WHAT YOU WILL DO -
Every line below that holds "agent" must be copied.

SOURCE MATERIAL -

<<<<

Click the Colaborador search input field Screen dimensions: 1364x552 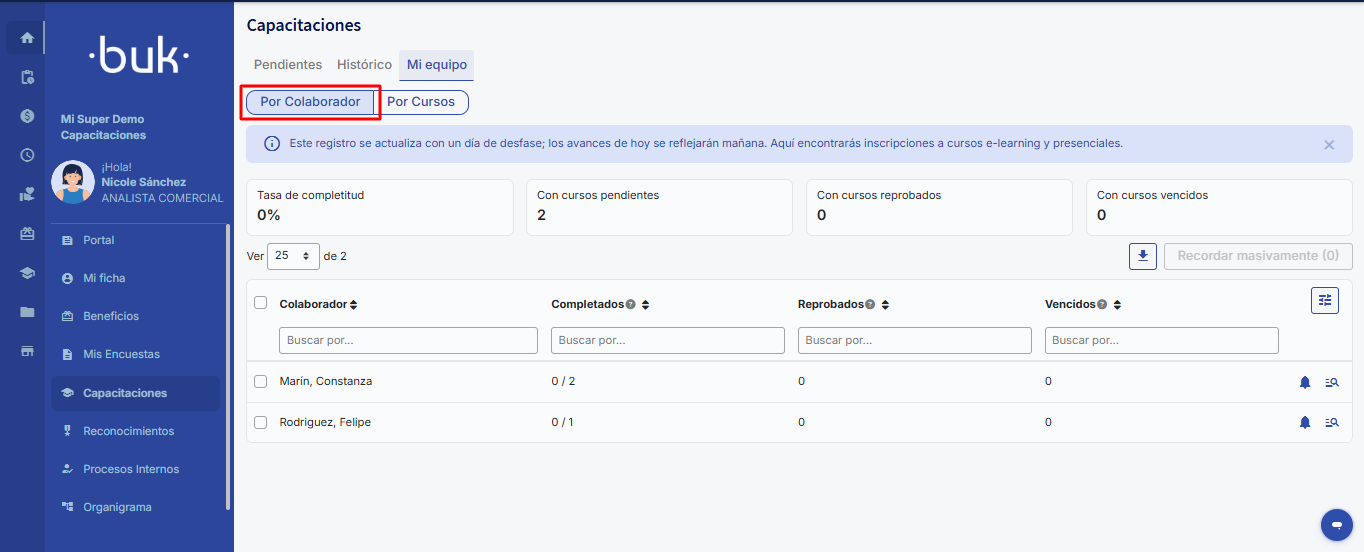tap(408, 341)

>>>>
<<<<

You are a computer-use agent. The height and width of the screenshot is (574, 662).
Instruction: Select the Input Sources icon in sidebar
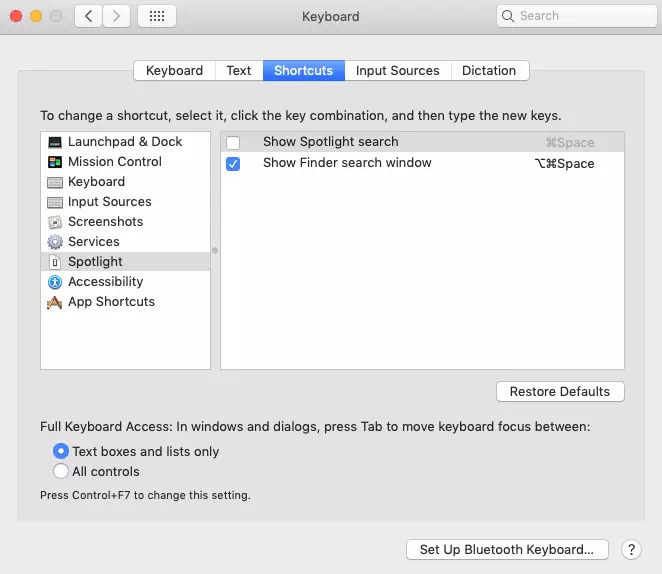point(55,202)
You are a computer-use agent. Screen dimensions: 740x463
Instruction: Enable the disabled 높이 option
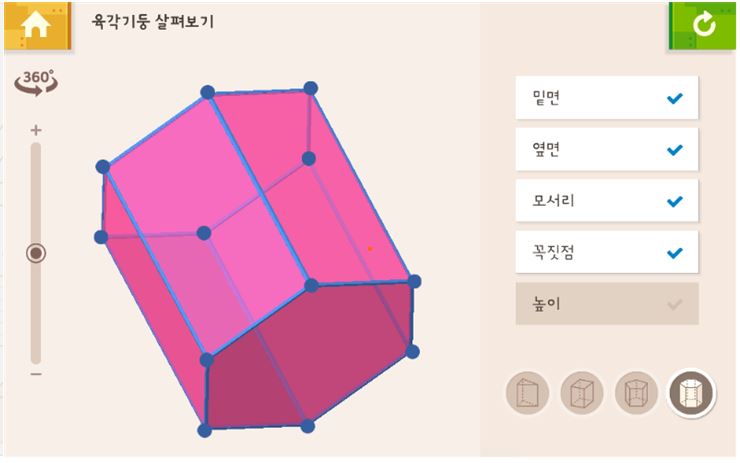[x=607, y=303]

>>>>
<<<<

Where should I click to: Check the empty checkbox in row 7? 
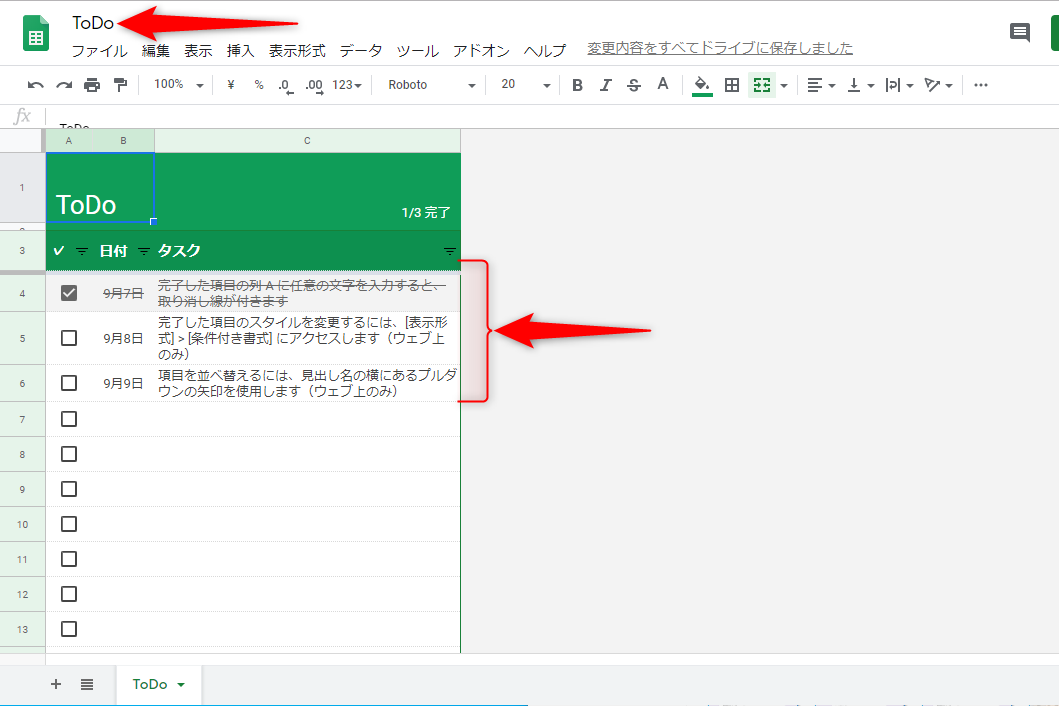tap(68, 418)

>>>>

SOLUTION TO THIS TASK -
You are a computer-use agent. The height and width of the screenshot is (574, 662).
You are a computer-use agent. Screen dimensions: 740x463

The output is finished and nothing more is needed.